Page excerpt
↓
Two boys come running toward where we were letting our bugs fly, shouting to us in such excited voices that we couldn't understand what they were saying. At this very moment, the N&W passenger train had pulled into a natural screeching, clanging steam releasing stop, beside our area of bug flying.

When they come closer, we could hear them say," The mules are arriving! There go the mule drivers toward Gary." The mule drivers were on the other side of Tug River from where we were playing, passing by the coal tipple. They were carrying mouth bits, and leather trace lines in their hands and over their shoulders. These drivers were all black men, walking along in joyous jocularity with each other and appeared eager to receive their charges that were to be unloaded from railcars at Gary, two miles from Venus then taken to the barn for mine work training.

These men knew the behavior of a Mule. They had worked most of their lives with them in agricultural fields throughout the south. They talked a language that the mule understood, such as " Don't you look at me like that!" he would say, "Now mule you are not the boss I'm the boss; don't you flick one ear forward an one to the rear, like you can't hear me!"

The game of the day was over, when we saw the mule drivers walking toward Gary. June bugs could be seen flying away, with strings tied to their legs because our interest had clearly shifted to the thought of going to Gary to see the mules.

With gleeful cavorting and raised voices saying, "Let's follow the drivers," In anticipation of watching the mules being unloaded from the train, we started to chase after them following the railroad tracks on our side of the river.
↑
Actions to take
1 - Repeat the passage about the mules arriving word for word, everything from "The game of" down to "see the mules.".
2 - Carry on the story of the boys following the mule drivers toward Gary, picking up right after its final sentence.

Data section
↓
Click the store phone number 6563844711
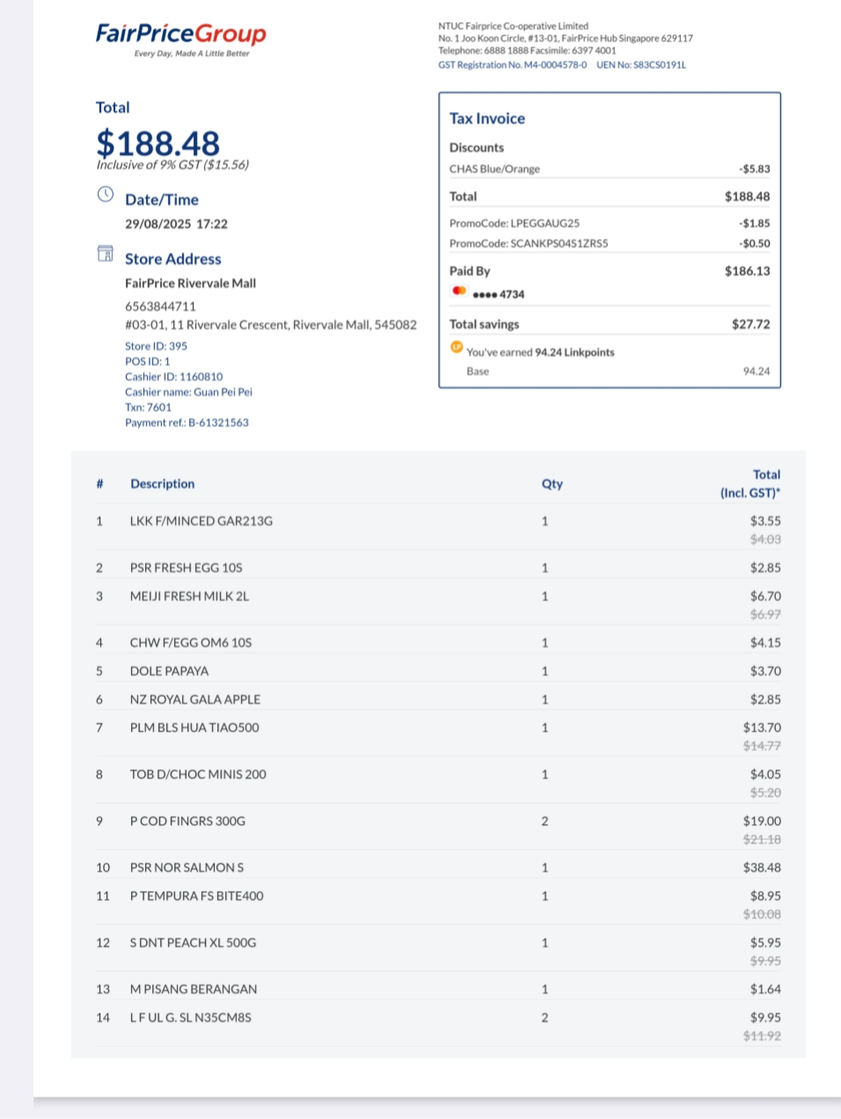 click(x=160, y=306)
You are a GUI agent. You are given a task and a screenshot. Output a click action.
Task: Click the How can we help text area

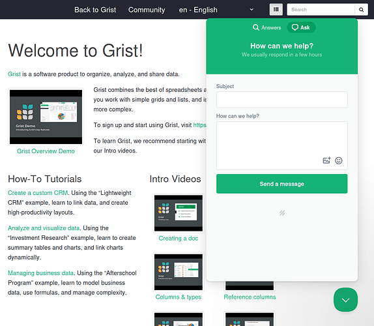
↑
Outputs
1 -
The game of the day was over, when we saw the mule drivers walking toward Gary. June bugs could be seen flying away, with strings tied to their legs because our interest had clearly shifted to the thought of going to Gary to see the mules.

2 -
Halfway from Gary we fell in behind the mule drivers, as they walked to our side of the river across a railroad bridge that serviced Venus coal tipple. The girls had decided to stay at Venus and not go with us boys to Gary to watch the unloading of the mules. We knew not to join the Drivers in their conversation or distract them in any manner, because they were on a mission that didn't require our participation so we kept a " no participation " distance behind them, while double dog daring each other to ask for a ride on a mule back to Venus.

The Norfolk & Western Railway tracks formed a triangle around the ticket station at Gary. This triangle was used to position the engine for pulling rather than pushing passenger or coal gondola type cars and freight cars. The station was located on the north, northwest corner of the triangle. There was a wood plank fence that enclosed the space inside of the triangle that also enclosed a small building. The building would become a part of my life during WWII during the summer of 1944, at the age of sixteen, when I worked with a crew of surveyors.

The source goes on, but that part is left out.